*Work request*:
Retype only what runs from the line with "Open the Country dropdown list" through the end of the entries, exactly and in full, but omit any picture you find.

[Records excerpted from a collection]

-*-*-

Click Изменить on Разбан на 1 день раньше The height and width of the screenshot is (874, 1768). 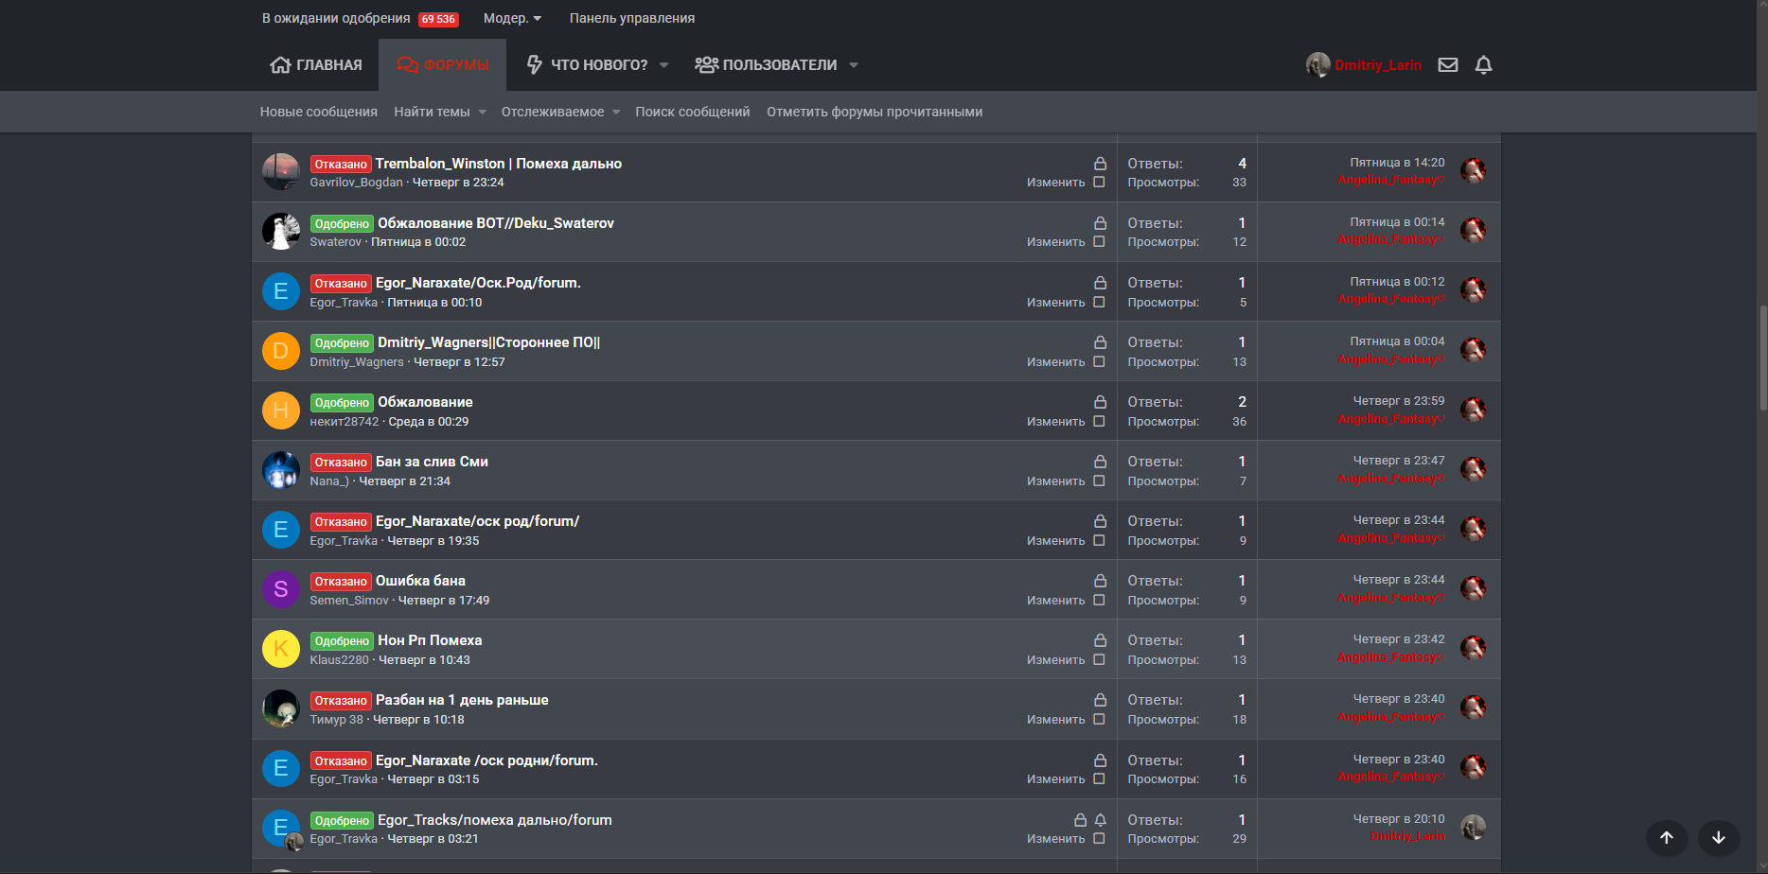1055,719
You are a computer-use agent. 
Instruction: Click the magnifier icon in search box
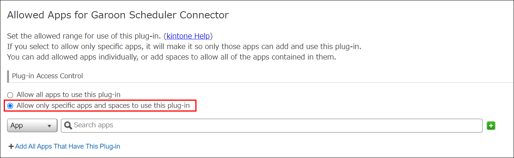pyautogui.click(x=68, y=125)
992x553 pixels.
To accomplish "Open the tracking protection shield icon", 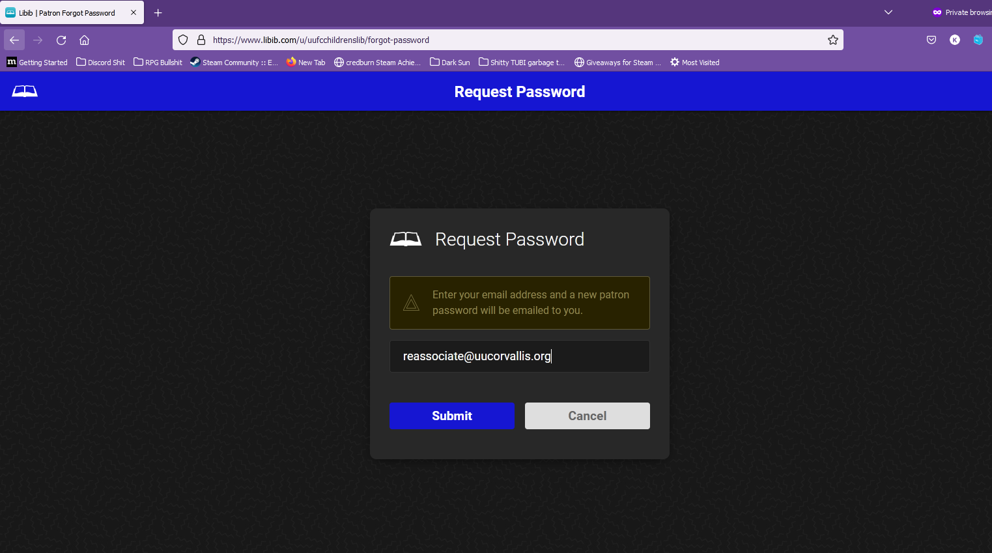I will (183, 40).
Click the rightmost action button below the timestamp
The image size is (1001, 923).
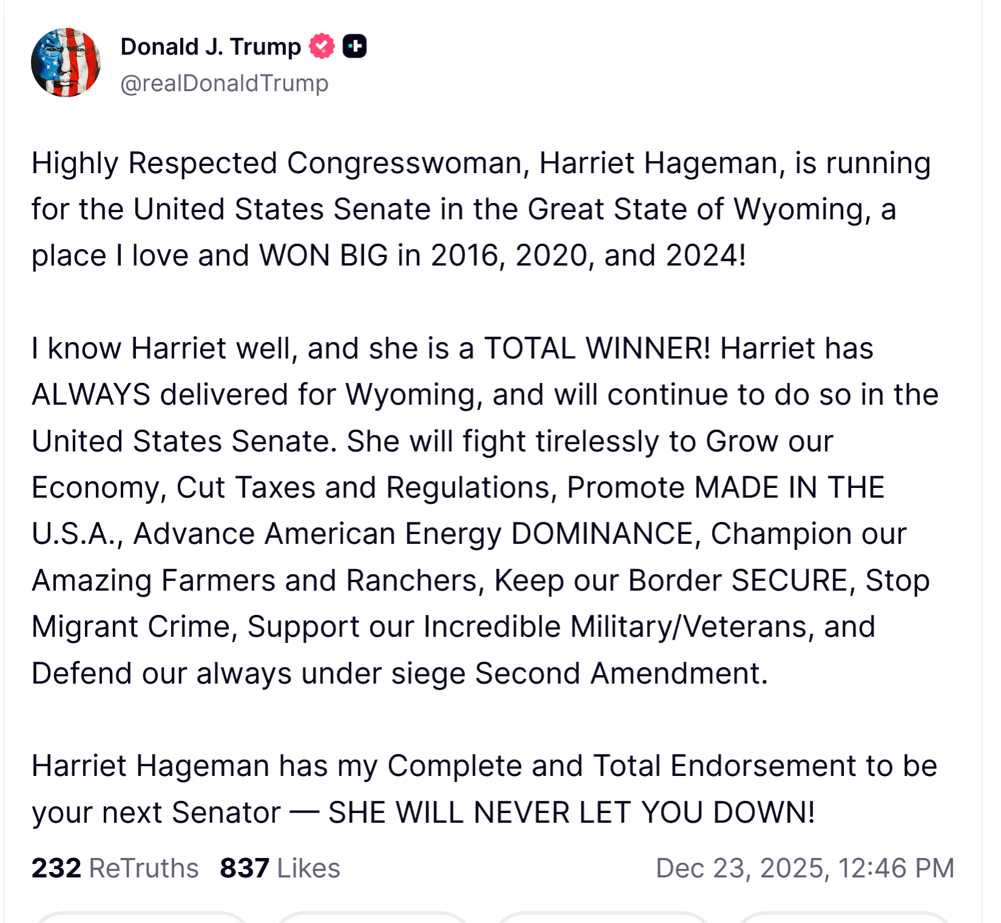(843, 918)
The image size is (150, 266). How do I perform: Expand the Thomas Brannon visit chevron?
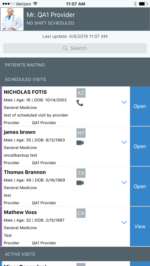pos(124,182)
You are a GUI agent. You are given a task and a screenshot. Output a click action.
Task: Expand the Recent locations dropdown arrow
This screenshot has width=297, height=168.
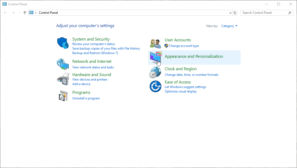click(19, 13)
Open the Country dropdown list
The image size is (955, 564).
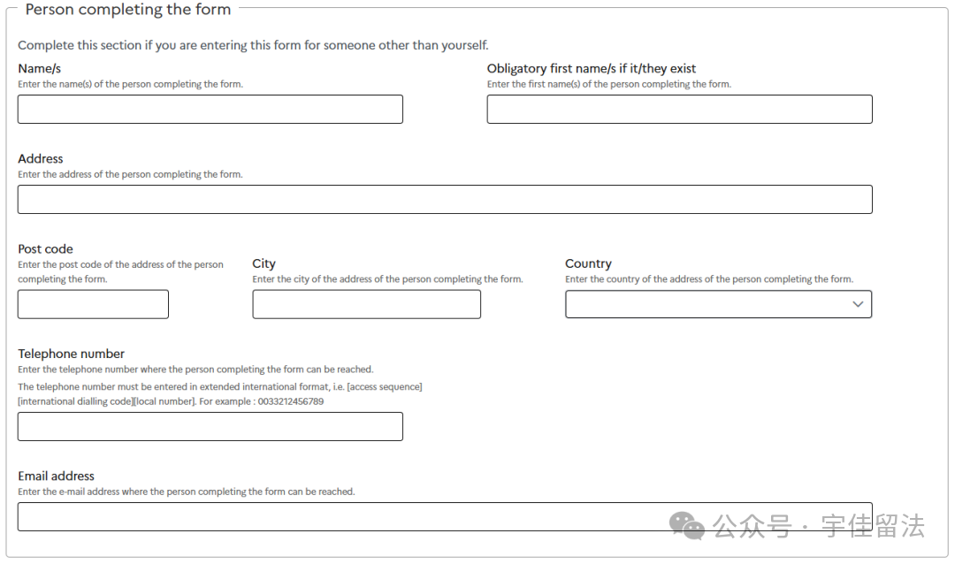718,305
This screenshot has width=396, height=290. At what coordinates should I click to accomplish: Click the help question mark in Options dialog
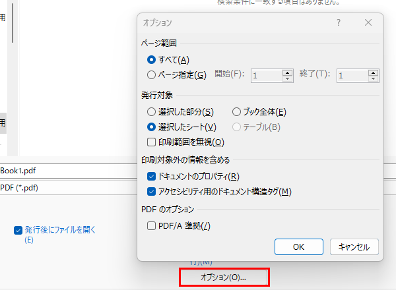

-*-*-

*Finished task*:
Open the Country dropdown list
The image size is (955, 564).
718,305
This screenshot has width=396, height=290. At what coordinates should I click to accomplish: Click the help question mark in Options dialog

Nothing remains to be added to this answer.